Columns | Locomotif
The New Confederacy of Unfreedom
Emperor Xi launches a new culture war
S Prasannarajan
S Prasannarajan
05 Sep, 2025
It was a parade tailor-made to retrieve history from the narrative hegemony of the West. Tiananmen Square had not seen this kind of pageantry featuring fear and domination in terrifying harmony since the dawn of June 4 in 1989. Then, in the now-familiar understatement of socialist objectivity, it was just an “incident” in which tanks rolled towards students who dared to revolt—and die. What the world watched in awe on September 3 was Beijing launching
a new culture war, which, like the Cold War, is a rejoinder to the Western (read American) interpretation of freedom—and the excessiveness of democracy. The guest list of Emperor Xi, who has already bestowed upon himself the mandate of the Eternal Helmsman, gave us an idea about who would form the vanguard in the new culture war: Xi, the undisputed leader of the unfree world, was flanked by Vladimir Putin of Russia and Kim Jong Un of North Korea. They were there not just to endorse China’s underappreciated role in ending World War II. They were there not just to raise a toast to Comrade Xi on the 80th anniversary of China’s sacrificial role in defeating imperial Japan, a greater feat than the defeat of Nazism by the West. They were there at the parade of the century to rebut the West’s bestselling story about freedom itself. No other ‘lie’ was given such a spectacular rebuttal.

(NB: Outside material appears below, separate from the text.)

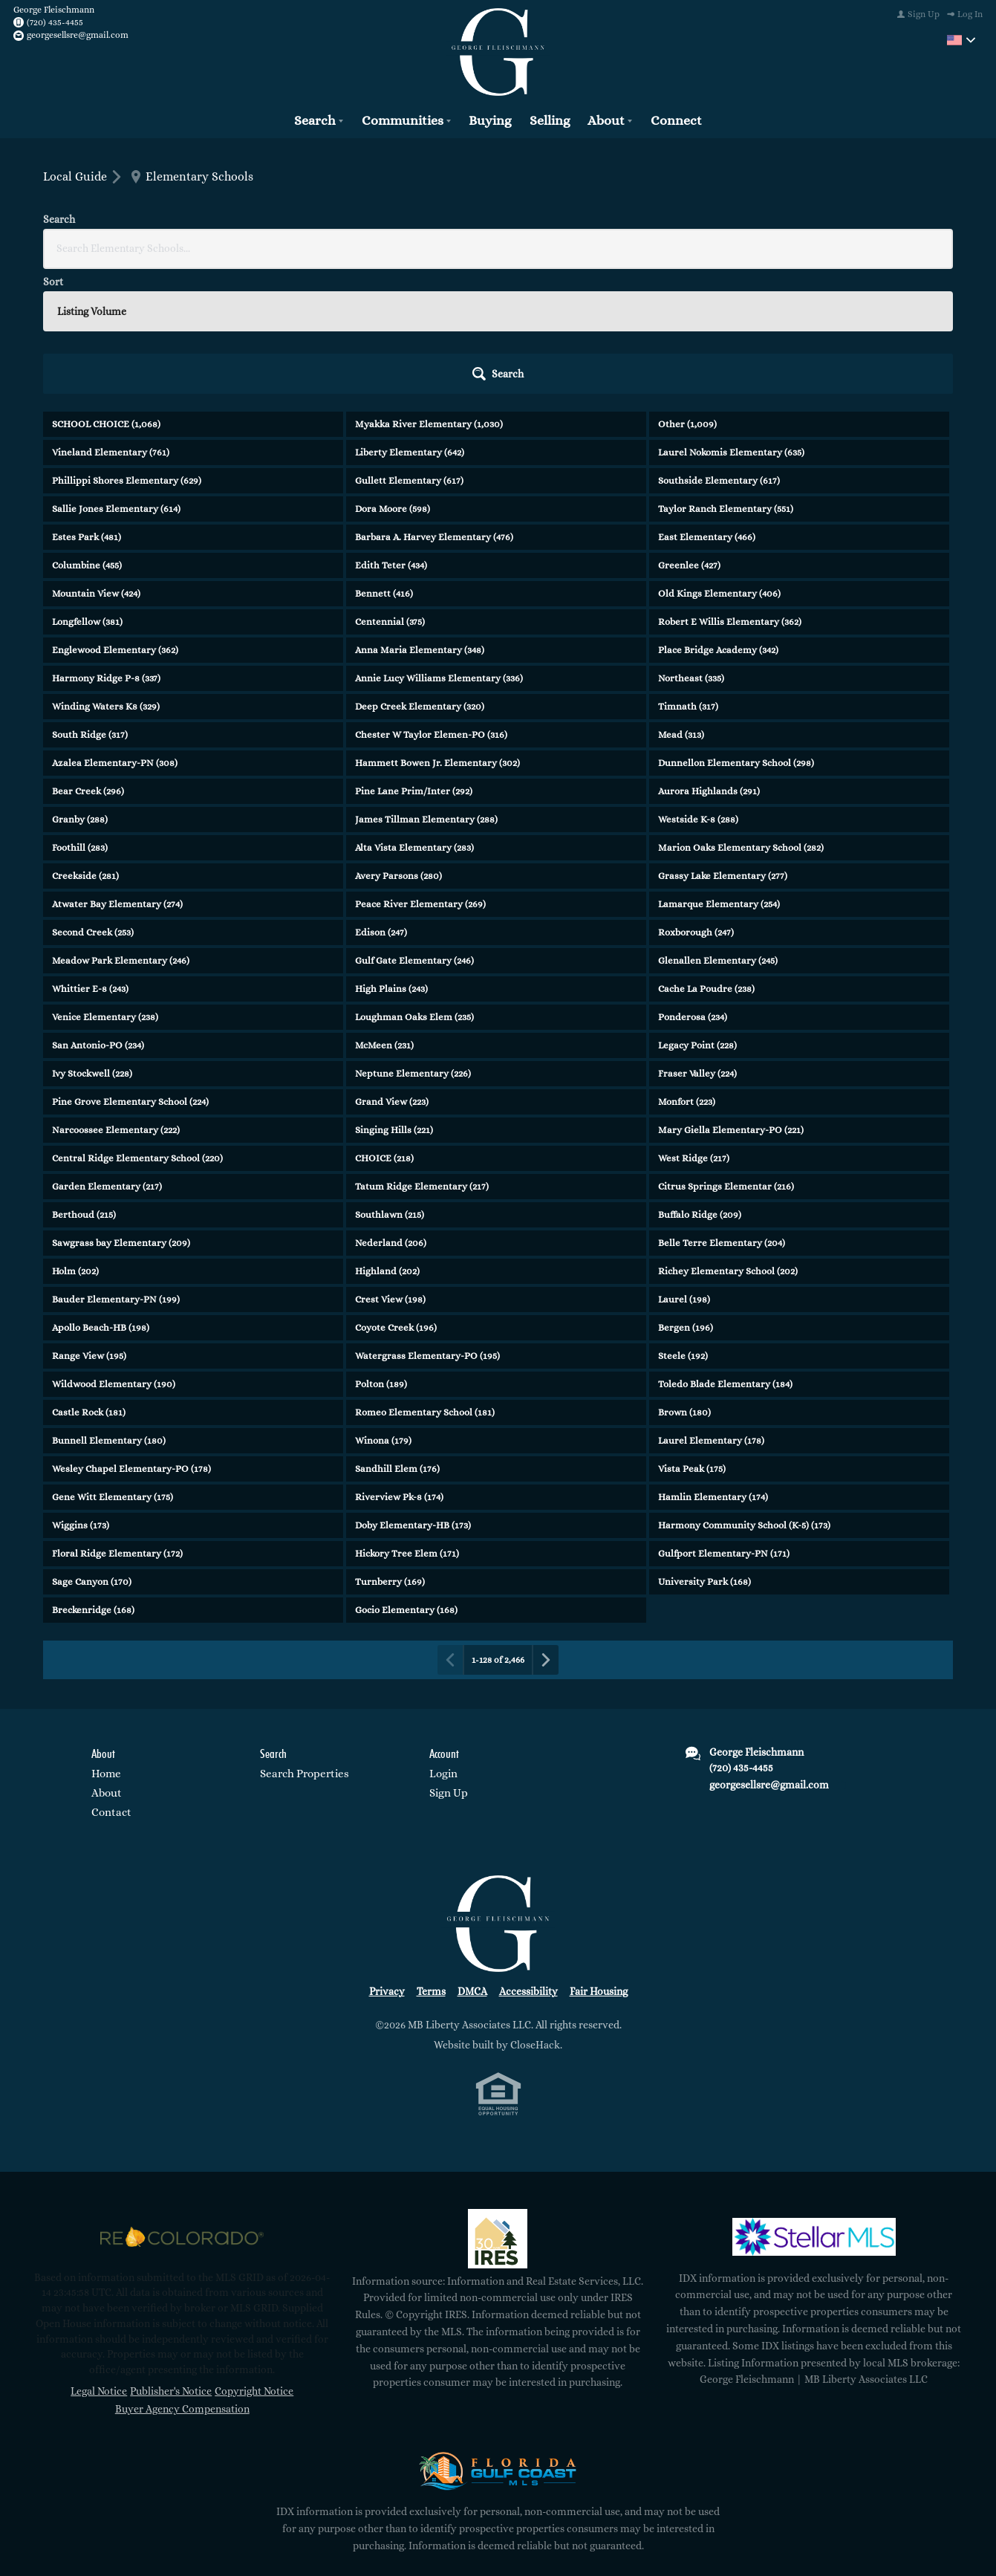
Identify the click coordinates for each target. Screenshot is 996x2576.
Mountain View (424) (96, 463)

And to tell the story in socialist hyperrealism, Xi has given autocracy an Oriental stage with World War II as a prop. A Beijing-Moscow axis in the new order of unfreedom follows the same rulebook of totalitarianism: the dictator feasts on the doctrine of hurt. Which alone explains why China and Russia are united not merely by mistrust of America but by an unjust history stretching from the Opium Wars to the orchestrated disintegration of the Soviet Union. Xi may be presiding over a Leninist apparatus that allows no space for questions. He may be more concerned about preserving nationalism marinated in Confucianism than keeping Marx in the marketplace. And a sense of Oriental exceptionalism may have added to his nationalist confidence, which is the great wall that separates China from the West. The world’s most powerful tyrant still plays the victim. The hurt is too deep to hide. That is every dictator’s existential trauma.
Putin at the parade, too, is having an angry conversation with history. He still carries within himself the last remains of an empire, which for him is a potent nationalist stimulant. He, too, is a claimant to a stolen history. He is aware of the harshness of it all. The tariff tyranny of Trump, for instance, has shaken the world, but America alone possesses the power to influence the strategic or nationalist options of others. No other country in the West can lead the conversation about power and the price it demands. Putin needs an old-fashioned war, straight out of the World War template, to keep his imperium intact, no matter what it costs—and to remain a true Slavic nationalist. WhatAmerica needs is just a profiteering tariff war. It hurts.
The confederacy of autocrats consecrated at Xi’s red altar is culturally different from the erstwhile Soviet bloc. The Kremlin ensured the ideological cohesion of the satellites; the jackboot of Stalinism was there to stop the first stirrings of deviation. They all claimed the legitimacy of revolution, which allowed the masses to dream within the limits set by the commissar. It was the moral certainty of communism that gave the earlier alternative the power of delusion. The emerging post-ideological resistance to the West is a house of diversity, the only common element being a commitment to populist sorcery. Left or right, they all rage against a culturally exhausted West. Paradoxically enough, Trump is not the ideal expression of the West, let alone Americanism, they oppose. Trump, in his cultural make-up, is not just un-American in many ways but an autocrat they can identify with. Haven’t Xi and Putin already learned how to deal with the American president, unlike some leaders from the democratic world? Anti-Americanism is not necessarily anti-Trumpism—or vice versa. This distinction is dawning upon not the confederacy of autocrats alone.
India, too, should acknowledge this distinction. Before Beijing, there was Tianjin, where the Indian prime minister beamed in the company of Xi and Putin. For Modi, it was not a historic shift but an instance of creative pragmatism in foreign policy. India’s natural ally was elsewhere, and Donald Trump was not its mascot.